**EXERCISE OBJECTIVE:** Report the count of lines with "computer" in the data below, and no other words.

Collected data
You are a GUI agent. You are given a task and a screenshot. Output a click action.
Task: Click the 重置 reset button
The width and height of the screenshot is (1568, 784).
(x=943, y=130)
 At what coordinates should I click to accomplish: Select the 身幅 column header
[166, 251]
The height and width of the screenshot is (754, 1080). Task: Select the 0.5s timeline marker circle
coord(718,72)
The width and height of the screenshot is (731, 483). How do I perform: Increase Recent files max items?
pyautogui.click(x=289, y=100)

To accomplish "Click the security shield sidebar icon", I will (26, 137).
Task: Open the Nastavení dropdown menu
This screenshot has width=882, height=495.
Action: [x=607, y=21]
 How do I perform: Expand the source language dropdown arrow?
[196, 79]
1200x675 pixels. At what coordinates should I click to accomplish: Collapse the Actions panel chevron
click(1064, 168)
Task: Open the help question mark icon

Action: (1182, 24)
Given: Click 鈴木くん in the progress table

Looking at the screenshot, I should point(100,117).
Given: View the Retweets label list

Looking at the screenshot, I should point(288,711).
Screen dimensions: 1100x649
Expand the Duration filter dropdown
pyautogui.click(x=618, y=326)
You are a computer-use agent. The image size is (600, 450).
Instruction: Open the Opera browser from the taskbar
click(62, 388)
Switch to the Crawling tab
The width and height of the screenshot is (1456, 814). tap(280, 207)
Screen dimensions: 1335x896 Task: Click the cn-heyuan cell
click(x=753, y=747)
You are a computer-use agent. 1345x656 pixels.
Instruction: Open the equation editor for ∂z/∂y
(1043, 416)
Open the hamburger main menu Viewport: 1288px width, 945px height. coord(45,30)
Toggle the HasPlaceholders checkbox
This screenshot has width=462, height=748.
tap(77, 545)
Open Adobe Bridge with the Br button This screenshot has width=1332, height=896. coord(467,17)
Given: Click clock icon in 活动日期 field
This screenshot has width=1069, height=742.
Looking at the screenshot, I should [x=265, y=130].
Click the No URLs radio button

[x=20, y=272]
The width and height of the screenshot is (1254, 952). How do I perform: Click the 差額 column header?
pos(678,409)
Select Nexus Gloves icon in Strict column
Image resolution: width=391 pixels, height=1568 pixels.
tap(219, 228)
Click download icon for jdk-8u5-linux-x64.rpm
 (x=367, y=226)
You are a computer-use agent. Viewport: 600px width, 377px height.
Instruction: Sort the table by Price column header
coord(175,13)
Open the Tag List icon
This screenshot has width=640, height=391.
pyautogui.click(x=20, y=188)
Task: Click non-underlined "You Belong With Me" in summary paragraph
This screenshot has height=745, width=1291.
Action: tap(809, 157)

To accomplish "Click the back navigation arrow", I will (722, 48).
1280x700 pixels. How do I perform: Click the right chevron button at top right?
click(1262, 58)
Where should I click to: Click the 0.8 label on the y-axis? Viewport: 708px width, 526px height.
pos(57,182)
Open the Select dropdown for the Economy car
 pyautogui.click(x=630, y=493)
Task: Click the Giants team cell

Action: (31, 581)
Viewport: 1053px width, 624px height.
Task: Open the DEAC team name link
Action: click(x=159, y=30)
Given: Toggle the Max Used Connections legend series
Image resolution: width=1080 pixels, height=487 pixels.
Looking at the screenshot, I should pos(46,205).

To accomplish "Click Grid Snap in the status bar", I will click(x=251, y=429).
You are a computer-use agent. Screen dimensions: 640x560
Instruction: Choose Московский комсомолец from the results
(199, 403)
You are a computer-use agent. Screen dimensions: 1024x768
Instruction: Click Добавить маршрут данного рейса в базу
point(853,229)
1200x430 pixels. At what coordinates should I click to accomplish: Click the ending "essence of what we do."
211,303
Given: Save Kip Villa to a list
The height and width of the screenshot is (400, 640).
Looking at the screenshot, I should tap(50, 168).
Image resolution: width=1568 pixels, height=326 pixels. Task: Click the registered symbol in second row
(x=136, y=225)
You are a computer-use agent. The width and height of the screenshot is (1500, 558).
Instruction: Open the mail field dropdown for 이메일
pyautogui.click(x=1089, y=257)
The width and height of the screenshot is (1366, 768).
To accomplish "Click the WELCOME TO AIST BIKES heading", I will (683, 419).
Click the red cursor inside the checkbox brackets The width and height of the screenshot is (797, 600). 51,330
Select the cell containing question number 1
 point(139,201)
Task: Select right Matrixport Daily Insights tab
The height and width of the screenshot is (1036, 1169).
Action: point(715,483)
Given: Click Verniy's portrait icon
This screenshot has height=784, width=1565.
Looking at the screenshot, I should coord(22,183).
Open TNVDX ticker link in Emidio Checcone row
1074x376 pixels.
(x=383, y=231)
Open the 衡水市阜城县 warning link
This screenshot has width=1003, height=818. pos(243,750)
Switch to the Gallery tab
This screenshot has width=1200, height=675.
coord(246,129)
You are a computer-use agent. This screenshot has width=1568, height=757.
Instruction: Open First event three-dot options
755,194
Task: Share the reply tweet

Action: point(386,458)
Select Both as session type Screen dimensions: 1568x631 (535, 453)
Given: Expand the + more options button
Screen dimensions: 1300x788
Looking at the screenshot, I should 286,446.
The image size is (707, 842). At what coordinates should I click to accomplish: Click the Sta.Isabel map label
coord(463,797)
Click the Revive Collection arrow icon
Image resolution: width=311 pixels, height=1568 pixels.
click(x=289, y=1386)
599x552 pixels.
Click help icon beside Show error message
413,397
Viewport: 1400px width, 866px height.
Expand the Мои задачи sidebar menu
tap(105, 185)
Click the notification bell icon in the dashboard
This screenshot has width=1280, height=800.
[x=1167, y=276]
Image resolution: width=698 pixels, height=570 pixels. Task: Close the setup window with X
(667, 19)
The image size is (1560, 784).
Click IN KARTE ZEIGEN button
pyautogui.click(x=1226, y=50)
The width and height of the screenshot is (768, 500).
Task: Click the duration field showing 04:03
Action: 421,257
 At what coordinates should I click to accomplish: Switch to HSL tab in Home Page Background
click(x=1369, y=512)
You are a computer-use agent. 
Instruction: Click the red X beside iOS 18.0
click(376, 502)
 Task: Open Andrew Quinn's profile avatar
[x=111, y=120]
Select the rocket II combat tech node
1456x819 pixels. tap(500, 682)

**COMPLETED EXERCISE:** 8